= What to do =
Copy out every line of the material below word for word, omitting the pictures.

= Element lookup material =
***
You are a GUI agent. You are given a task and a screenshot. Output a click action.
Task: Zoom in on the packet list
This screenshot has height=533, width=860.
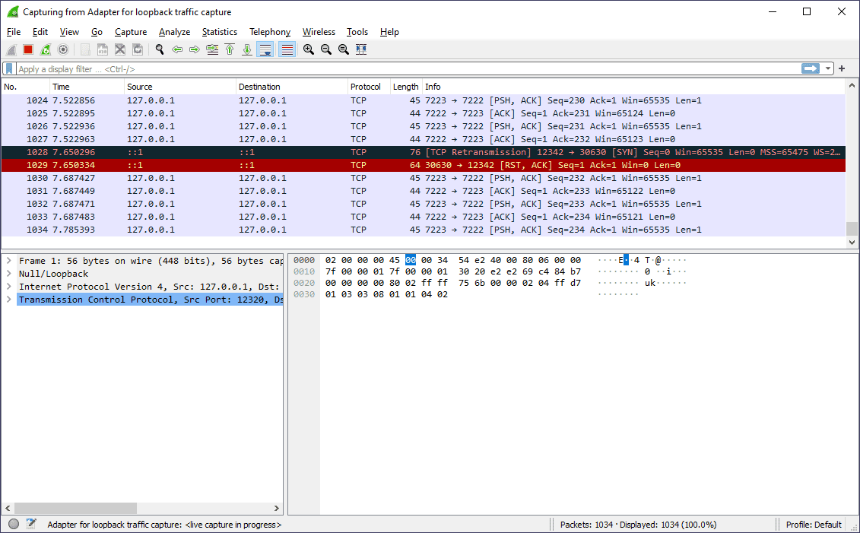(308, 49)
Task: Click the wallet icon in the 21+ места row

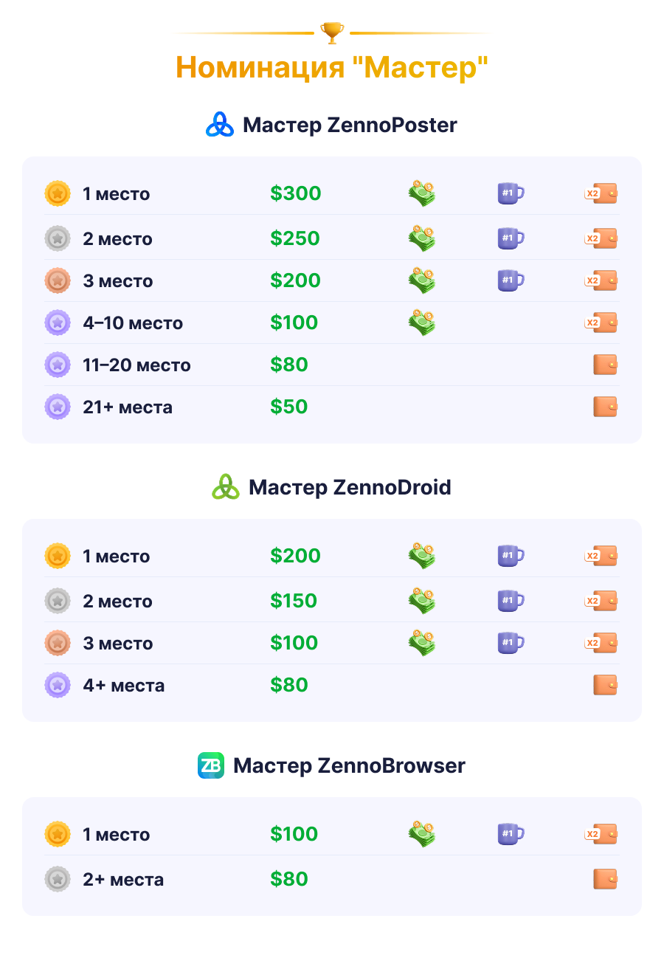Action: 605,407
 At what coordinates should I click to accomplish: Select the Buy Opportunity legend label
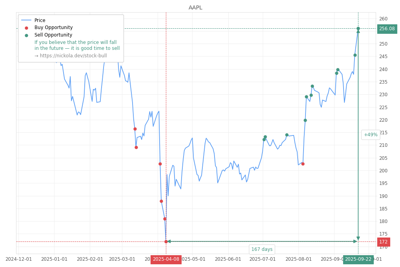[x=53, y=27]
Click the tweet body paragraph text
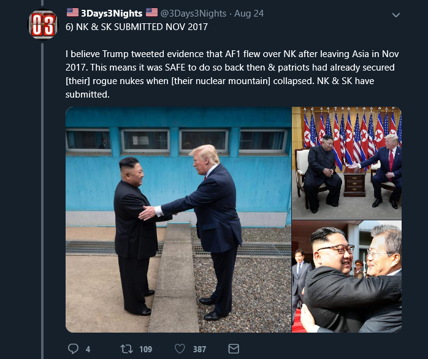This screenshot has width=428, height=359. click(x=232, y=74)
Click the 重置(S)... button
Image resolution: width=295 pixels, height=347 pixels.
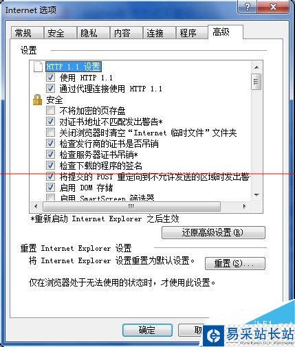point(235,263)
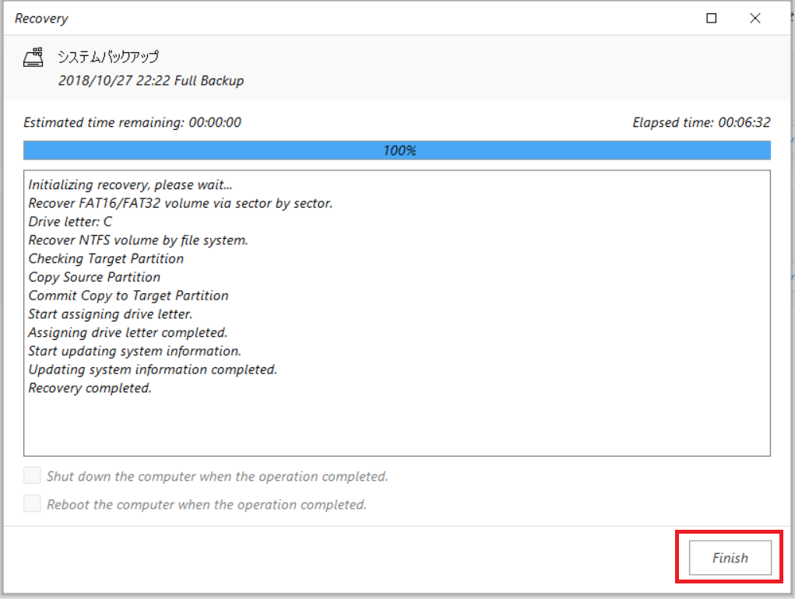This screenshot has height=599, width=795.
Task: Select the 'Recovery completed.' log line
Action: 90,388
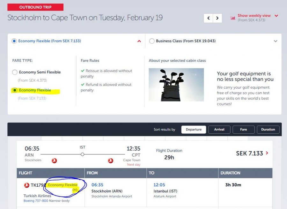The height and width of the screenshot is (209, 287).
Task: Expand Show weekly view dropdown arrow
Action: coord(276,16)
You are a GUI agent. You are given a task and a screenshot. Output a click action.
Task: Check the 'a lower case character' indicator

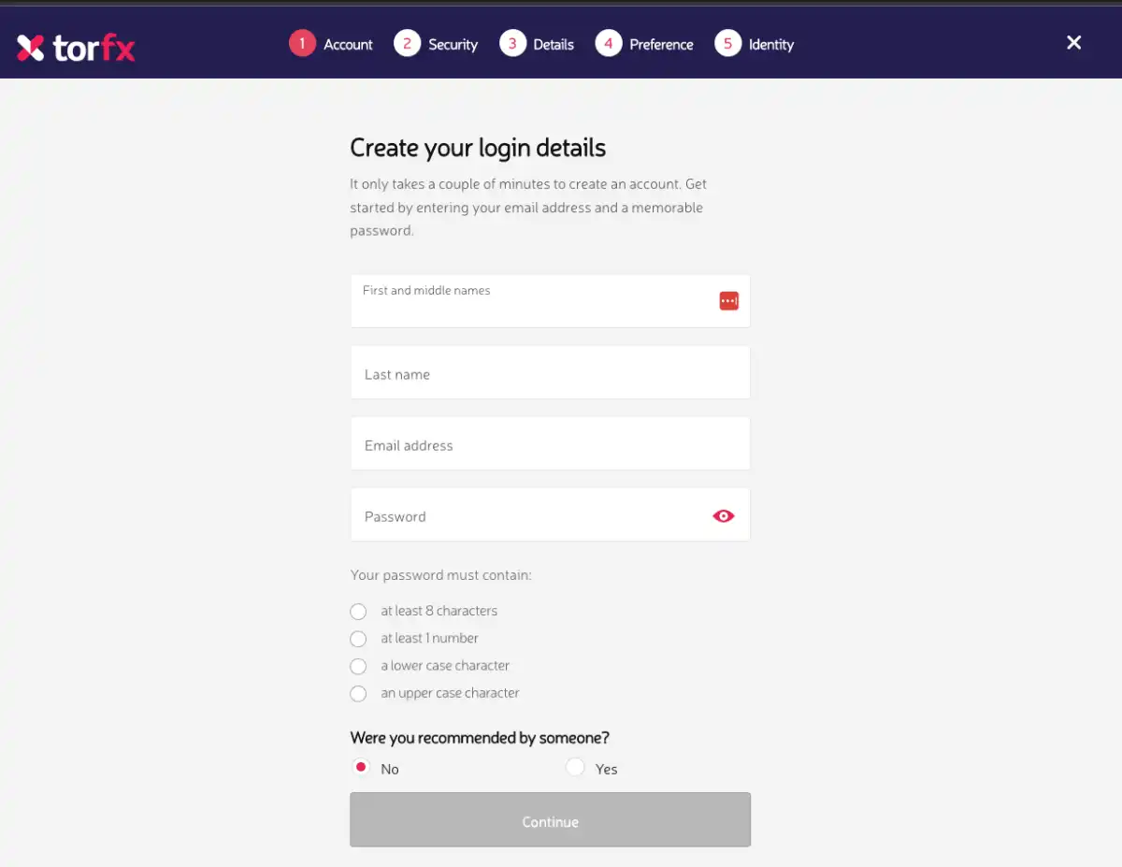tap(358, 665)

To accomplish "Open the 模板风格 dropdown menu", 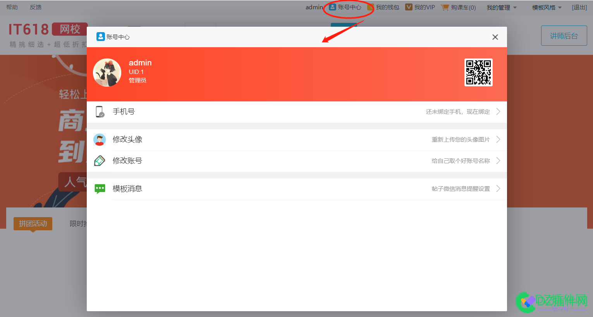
***
= Solution to this task =
You are a GUI agent. You are given a task and a screenshot. Output a click action.
Task: Zoom in on the packet list
This screenshot has height=533, width=860.
(308, 49)
Task: Click the wallet icon in the 21+ места row

Action: 605,407
 At what coordinates should I click to accomplish: Select the Buy Opportunity legend label
[x=53, y=27]
Click the tweet body paragraph text
This screenshot has width=428, height=359. click(x=232, y=74)
Click the 重置(S)... button
Image resolution: width=295 pixels, height=347 pixels.
point(235,263)
This screenshot has height=599, width=795.
Task: Select the 'Recovery completed.' log line
Action: 90,388
The height and width of the screenshot is (209, 287).
Task: Expand Show weekly view dropdown arrow
Action: coord(276,16)
You are a GUI agent. You are given a task and a screenshot. Output a click action.
Task: Check the 'a lower case character' indicator

tap(358, 665)

To accomplish "Open the 模板风格 dropdown menu", 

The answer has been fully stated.